Avrupalılar, İslâm’ın kılıç dini olduğunu, kılıçla yayıldığını söyleyerek ona saldırmış, güya onlara cevap vermek kastiyle bazı modernist aydınlar da İslâm’da sadece savunma savaşının emredildiğini, taarruz savaşının olmadığını ileri sürmüşlerdir. Hatta kurnaz İngilizler, Hind Müslümanlarını uyuşturmak, kendi emirlerinde tutmak için istila ettikleri bölgelerde bu fikrin yayılmasını teşvik etmişlerdir. Bunların ikisi de sakat görüşlerdir. Eğer İslâmiyet sırf kılıç zoruyla yayılmış olsaydı küçük bir toplum o zamana göre dünyanın en ileri silahlarına sahip iki büyük imparatorluğu, İran ve Bizans imparatorluklarını perişan edebilir miydi? Diğer taraftan cihad, sırf savunma savaşından ibaret olsaydı, bir gün bu savunma gücü kırılabilir ve İslâm kıtalara yayılamazdı. Çünkü kendini savunabilmek için gerektiğinde saldırmak da lazımdır. Oturup hep düşmanın saldırısını beklemek, kendini sonunda teslim olmaya mahkûm etmek olur.

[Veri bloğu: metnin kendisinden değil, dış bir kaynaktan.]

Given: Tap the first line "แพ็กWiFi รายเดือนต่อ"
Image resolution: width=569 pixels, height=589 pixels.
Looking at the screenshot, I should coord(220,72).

Peygamberimiz hem savunma hem de savunma gayesine bağlı olarak taarruz savaşı yapmışlardır. Bedir, Uhud, Hendek savaşları ve daha birçok seriyye savunma savaşı ise de Mekke’nin fethi taarruz savaşıdır. Kur’ân’ın savaş hakkındaki emirleri açıktır. Şu var ki İslâm’ın savaştan gayesi, adi menfaat sağlamak, toprak kazanmak, insan öldürmek değil; Allah’tan gelen hidayet nurunun, insanların kalplerini aydınlatmasına engel olan perdeleri yırtmaktır. Cihaddan maksat, insanlara gönüllerince inanma ve yaşama özgürlüğünü sağlamaktır. Yoksa kimseyi zorla dine sokmak değildir.

Çünkü Allah indinde yegane doğal din olarak bildirilen İslâm’da (Al-i İmran Suresi: 190) hiçbir suretle zor kullanılmayacağı da prensip olarak belirtilmiştir (Bakara Suresi: 256). Cihaddan güdülen amaç, insanın hem kendi nefsini hem de bütün insanlığı sapıklıktan kurtarıp dünya ve ahiret mutluluğuna ulaştırmaktır. Bakınız İslâm’ın gayesi ne yücedir ki Müslüman, kendi tattığı mutluluktan başkalarının da tatmasını istiyor. Bu mutluluğu tatmayı düşünen ve buna serbestçe karar verecek olanlara karşı koyacak engelleri ortadan kaldırmaya çalışıyor. Herkese özgürlük içinde düşünme, gönlünce inanma hürriyetini götürüyor. Yoksa kimseyi zorla dine sokmuyor. İşte cihad bunun içindir, insanların gönüllerine ve kafalarına ellerini uzatan despot elleri kırmak, zulmü dünya yüzünden silmek içindir.

DÜZELTME: Dünkü yazımda, “Müslümanlar Mekke’de bir devlet kurdular” cümlesinde geçen “Mekke” yerine “Medine” olacak. Düzeltir, özür dilerim.